How this calculator works
Enter an APR and choose how often interest compounds (daily, monthly, quarterly, annually, or continuous compounding). The calculator first converts that into an APY. If you also enter a deposit amount and time horizon, it estimates your ending balance and total interest earned.
A simple way to interpret the results: if your APY is 4.60%, then $10,000 held for one year would end near $10,460 (ignoring taxes and changing rates). The ending balance output generalizes this for any time horizon you enter.
When APY is the right comparison tool (and when it isn’t)

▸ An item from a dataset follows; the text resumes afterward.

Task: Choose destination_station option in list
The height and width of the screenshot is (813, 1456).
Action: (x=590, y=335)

APY is perfect for comparing products where the main difference is how interest accrues, like high‑yield savings accounts and CDs. It’s also useful when you’re trying to interpret marketing language that highlights “compounding frequency” to make a rate sound bigger.
But APY can be misleading if an account has tiered rates (different APYs for different balance ranges), intro periods (a high APY for 3 months), or conditional bonuses (APY only if you meet requirements). In those cases, treat APY as a starting point and read the fine print.

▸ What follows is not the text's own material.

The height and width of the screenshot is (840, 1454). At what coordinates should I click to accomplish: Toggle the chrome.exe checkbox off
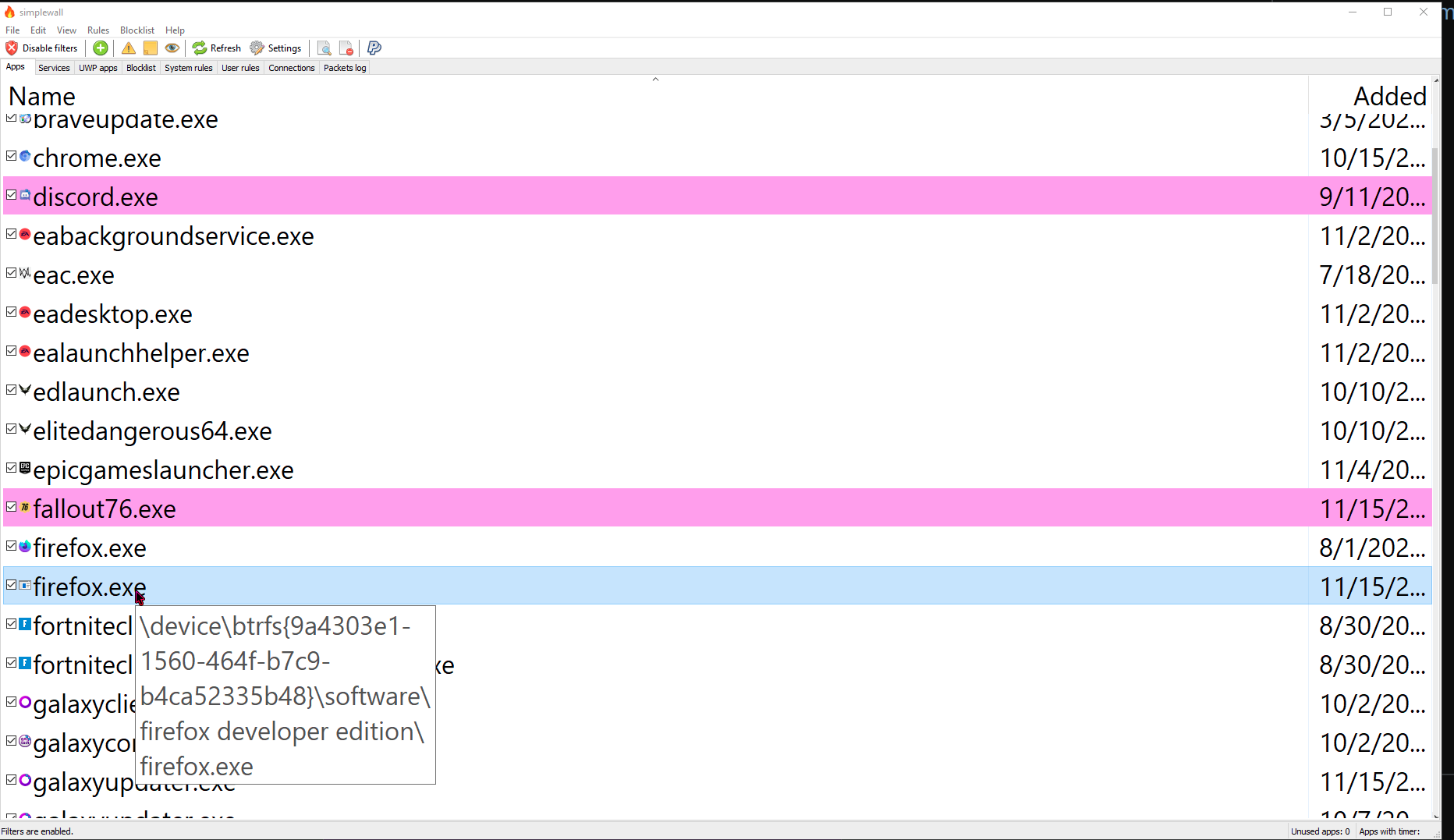11,155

Examples you can copy (realistic comparisons)
- Savings account vs. CD: Compare the APY of a flexible savings account to the fixed APY implied by a CD’s rate and compounding. If you want to estimate CD growth directly, use our Certificate of Deposit (CD) Calculator.

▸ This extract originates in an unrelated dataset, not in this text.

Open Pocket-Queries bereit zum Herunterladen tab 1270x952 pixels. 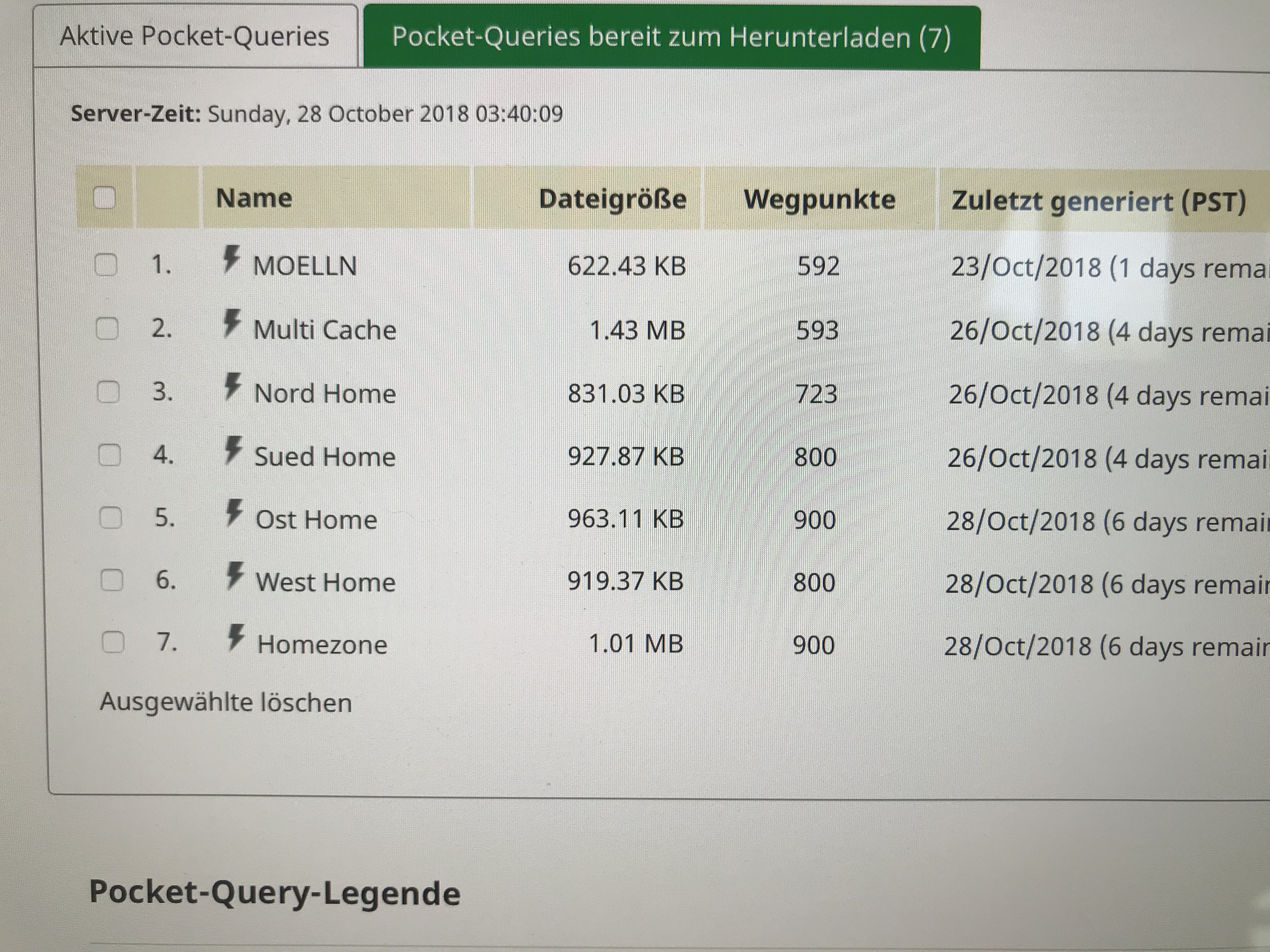tap(671, 37)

- Monthly vs. daily compounding: Enter the same APR and switch the compounding frequency. You’ll usually see a small APY bump with more frequent compounding, helpful when rates are close.
- Longer horizon planning: Keep the same APY but increase the time horizon to see how compounding stacks over multiple years. For scenarios with regular contributions, use the Compound Interest Calculator.
Common mistakes (and how to avoid them)
- Mixing up APR and APY: If an account advertises APY and you treat it like APR, you’ll slightly overstate returns once you also apply compounding.
- Ignoring rate changes: Many savings APYs are variable. The calculator assumes a steady rate for the time horizon you enter.
- Forgetting taxes: Interest is often taxable. If you’re making a decision with a tight margin, think in after‑tax terms.
- Comparing different time windows: A promo APY might only apply briefly. Use the same time horizon for every option you compare.
What to do next
Once you have an apples‑to‑apples APY, the decision becomes simpler: pick the best yield that also matches your liquidity needs and risk tolerance. If you’re saving toward a goal, our Savings Goal Calculator can help you translate a rate and timeline into a monthly savings target. You can also browse the full library at /calculators/.
FAQ
What is APY?
APY (annual percentage yield) is the effective yearly return after compounding is included. It’s designed to make it easier to compare interest‑bearing accounts that may compound at different frequencies.
What is the difference between APR and APY?
APR (or nominal rate) is the stated annual rate before compounding. APY includes compounding. If interest compounds more than once per year, APY will be slightly higher than APR for the same nominal rate.
Does daily compounding always mean a higher APY?
For the same APR, more frequent compounding generally increases APY, but the difference between daily and monthly compounding is usually small. The rate itself matters far more than compounding frequency.
How do I calculate APY from APR?
Choose the compounding frequency and convert using the standard formula. This calculator does it for you and shows the resulting APY immediately.
Is APY guaranteed?
Not always. Many savings accounts have variable rates that can change. A CD rate is often fixed for the term, but terms and penalties can affect your real outcome.